--- Start of Text provided ---

Newspaper article International Herald Tribune

A Beat Poet's Amateur Reproductions of His Coterie

Newspaper article International Herald Tribune

A Beat Poet's Amateur Reproductions of His Coterie

Article excerpt

A Grey Art Gallery show in New York offers a riveting look at the beginnings of a broader cultural revolution, as seen in the photographs of Allen Ginsberg.

Allen Ginsberg (1926-1997) was a great poet but not a great photographer. So while "Beat Memories: The Photographs of Allen Ginsberg" at the Grey Art Gallery is an interesting exhibition, it is in certain ways disappointing.

The best you can say about the pictures Ginsberg took during two periods in which he dabbled in the medium -- the 1950s and early 1960s and the 1980s and 1990s -- is that they are the works of a competent amateur. The bigger disappointment, however, is that much of the history that Ginsberg lived through and did so much to alter as a countercultural activist is missing.

--- End of Text provided ---

# Direction A:
Copy the records from the line containing "Screen dimensions: 1372x886" down through the end of the records, swapping "Page Layout" for "Insert" and leaving everything else as it is.

--- Start of Data entries ---

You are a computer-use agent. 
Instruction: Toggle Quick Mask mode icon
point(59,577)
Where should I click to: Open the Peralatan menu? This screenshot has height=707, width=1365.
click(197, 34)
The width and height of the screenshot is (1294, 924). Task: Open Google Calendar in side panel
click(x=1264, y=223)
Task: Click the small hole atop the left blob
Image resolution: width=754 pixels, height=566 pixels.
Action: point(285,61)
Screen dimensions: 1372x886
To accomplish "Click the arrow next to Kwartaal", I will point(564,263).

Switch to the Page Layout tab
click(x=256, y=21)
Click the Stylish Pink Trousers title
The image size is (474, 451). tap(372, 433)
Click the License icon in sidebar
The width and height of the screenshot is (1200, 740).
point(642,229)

--- End of Data entries ---

# Direction B:
According to the newspaper excerpt, during which two periods did Ginsberg take pictures?

# Expected answer A:
Screen dimensions: 1372x886
To accomplish "Click the arrow next to Kwartaal", I will point(564,263).

Switch to the Insert tab
click(x=256, y=21)
Click the Stylish Pink Trousers title
The image size is (474, 451). tap(372, 433)
Click the License icon in sidebar
The width and height of the screenshot is (1200, 740).
point(642,229)

# Expected answer B:
The 1950s and early 1960s, and the 1980s and 1990s.